Microsoft reorganises its research efforts around AI

Microsoft reorganises its research efforts around AI

Microsoft said on Thursday that it was reorganising part of the company to better position itself as one of the significant players in the emerging field of artificial intelligence.

The company has created a new organisation that combines its research group, one of the largest in the technology industry, and a number of products that rely on artificial intelligence, including its Bing search engine and Cortana virtual assistant. The new artificial intelligence and research group at Microsoft will have more than 5,000 employees.

Microsoft also said that one of its top executives, Qi Lu, has left the company to recuperate from a serious bicycling accident that occurred several months ago.

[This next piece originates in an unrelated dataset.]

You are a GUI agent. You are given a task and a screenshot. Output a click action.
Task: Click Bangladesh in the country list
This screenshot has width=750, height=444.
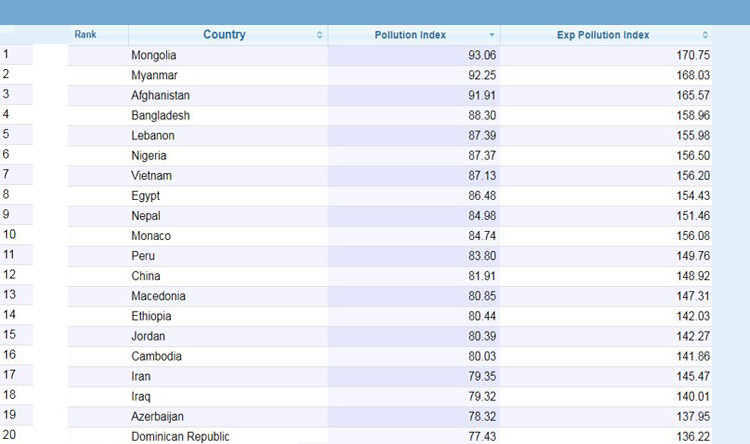(160, 115)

Once he recovers, Lu will continue to act as an adviser to Satya Nadella, Microsoft's chief executive, and Bill Gates, its co-founder, Nadella said in an email to company employees Thursday. The creation of a new group at Microsoft with a focus on artificial intelligence was already planned, but the departure of Lu - a respected computer scientist who spent a decade at Yahoo - affected the shape of the new organization. In addition to Microsoft's Office products and other applications, Lu oversaw Bing, which is part of the new artificial intelligence and research group.

"Microsoft is really betting the company on AI," Harry Shum, the Microsoft executive vice president who will oversee the new group, said. Technology companies are making deep investments in artificial intelligence, seeing it as a key ingredient in the emergence of everything from self-driving vehicles to devices that can identify faces. Microsoft has been particularly vocal in the last year about the importance of artificial intelligence to its future.

It is investing heavily to improve virtual assistants like Cortana that can answer verbal questions and proactively perform tasks and it plans to weave more intelligent functions into all of its products, including Skype and Office.

The company is sometimes criticised by investors for not producing enough commercial successes from its vaunted research organisation. The structure of the new organisation will tighten the link between its researchers and products already on the market today.

"We see need to accelerate the cycle from developing research technology to eventually shipping technology to our customers," Shum said.